● **THE TASK**
Can you rewrite the lines starting at the one containing "Where should I" and ending at the one containing "pyautogui.click(x=975, y=50)", requests included, with every click coordinate in the answers scaled by 1.1 and rounded to whole numbers, halves rounding up? Leave the pictures out.

● **RECORDS TO USE**
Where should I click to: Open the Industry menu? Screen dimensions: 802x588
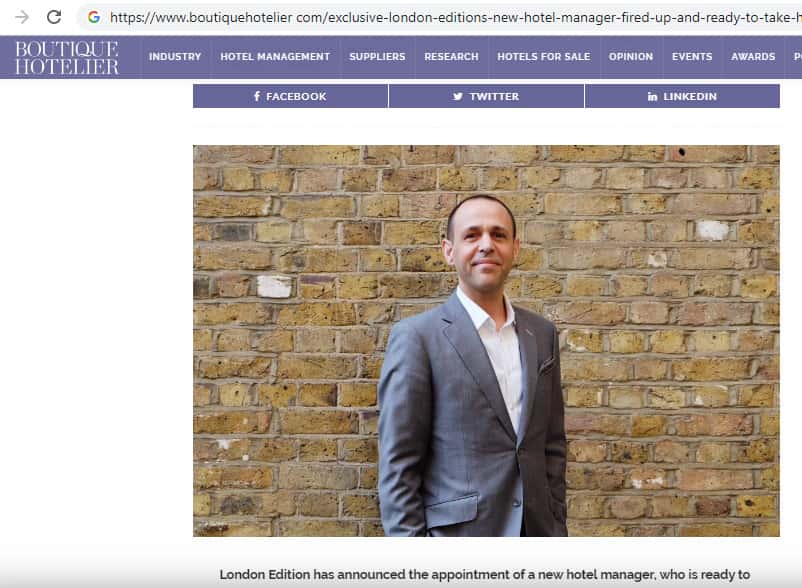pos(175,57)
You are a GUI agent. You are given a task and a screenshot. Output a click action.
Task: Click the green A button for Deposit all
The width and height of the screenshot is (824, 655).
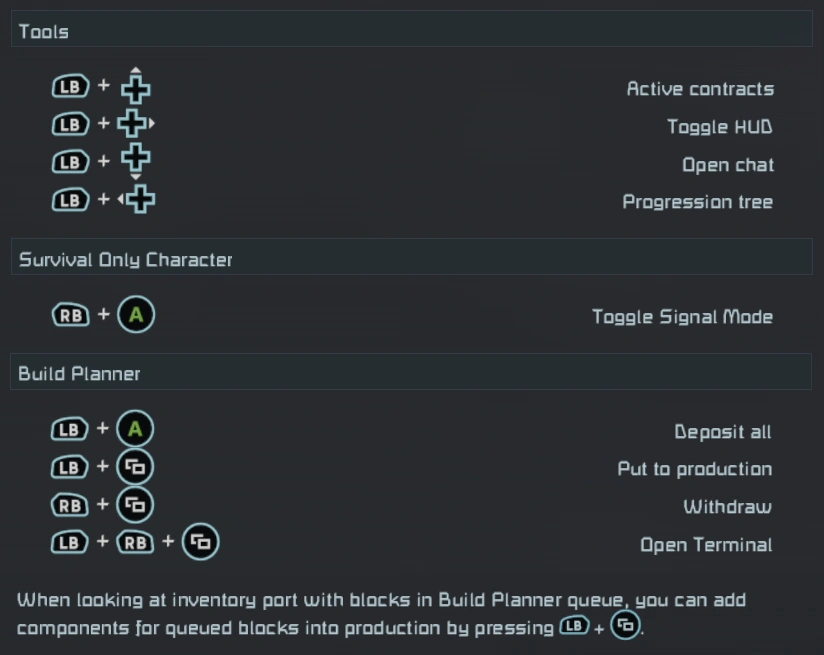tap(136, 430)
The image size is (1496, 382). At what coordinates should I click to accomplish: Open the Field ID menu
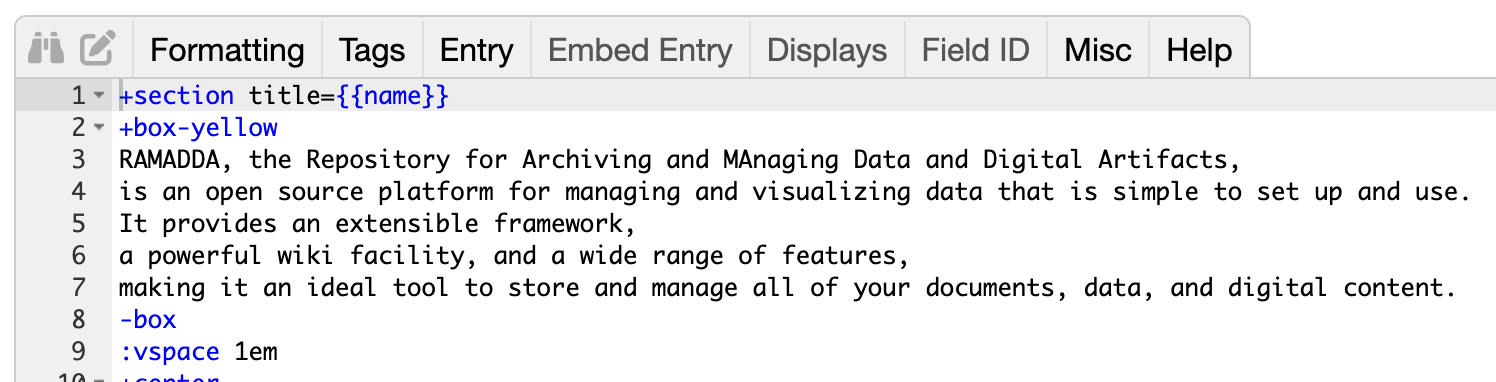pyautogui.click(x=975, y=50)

...

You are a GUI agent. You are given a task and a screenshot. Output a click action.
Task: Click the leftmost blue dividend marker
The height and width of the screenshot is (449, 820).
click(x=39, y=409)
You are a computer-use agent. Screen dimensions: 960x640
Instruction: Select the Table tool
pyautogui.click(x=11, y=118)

---

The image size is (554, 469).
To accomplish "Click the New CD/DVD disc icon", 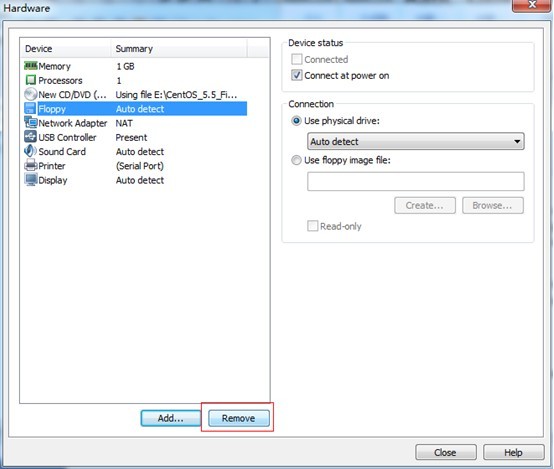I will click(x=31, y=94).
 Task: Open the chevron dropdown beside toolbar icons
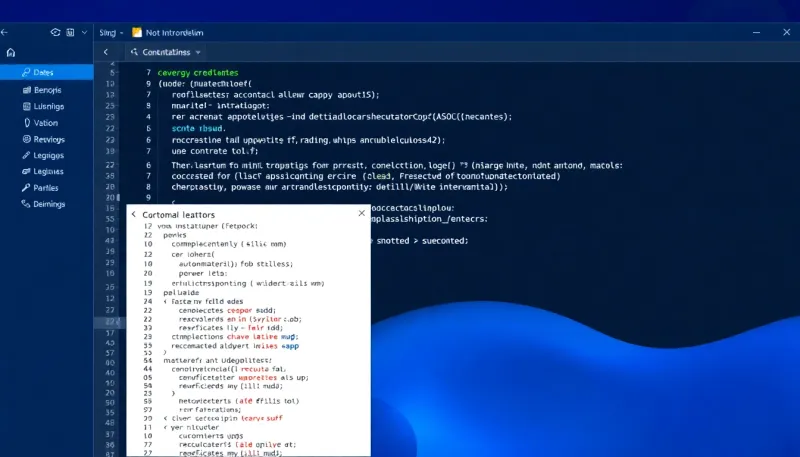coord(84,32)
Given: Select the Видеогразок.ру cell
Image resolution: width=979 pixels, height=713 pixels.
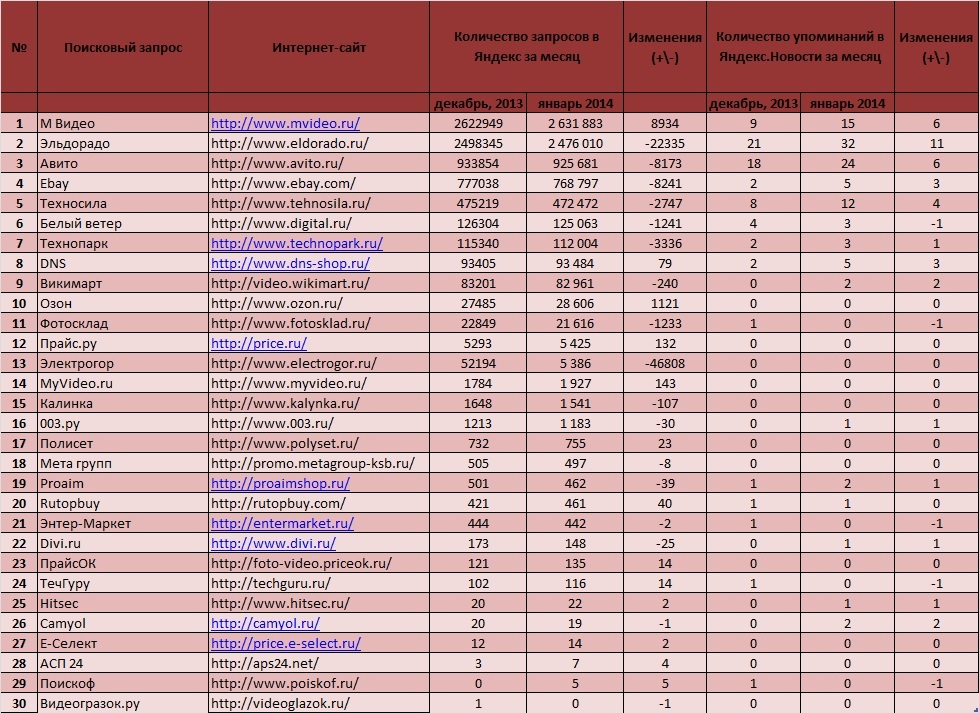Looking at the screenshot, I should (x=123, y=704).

● **OUTPUT**
Where should I click to: Open the Industry menu? Screen dimensions: 802x588
pos(193,63)
You are a GUI agent. You are given a task and a screenshot. Output a click action.
Task: Click the green A button for Deposit all
The width and height of the screenshot is (824, 655).
tap(150, 473)
The image size is (1496, 382). At what coordinates should I click to accomplish: Open the Field ID menu
pyautogui.click(x=1073, y=55)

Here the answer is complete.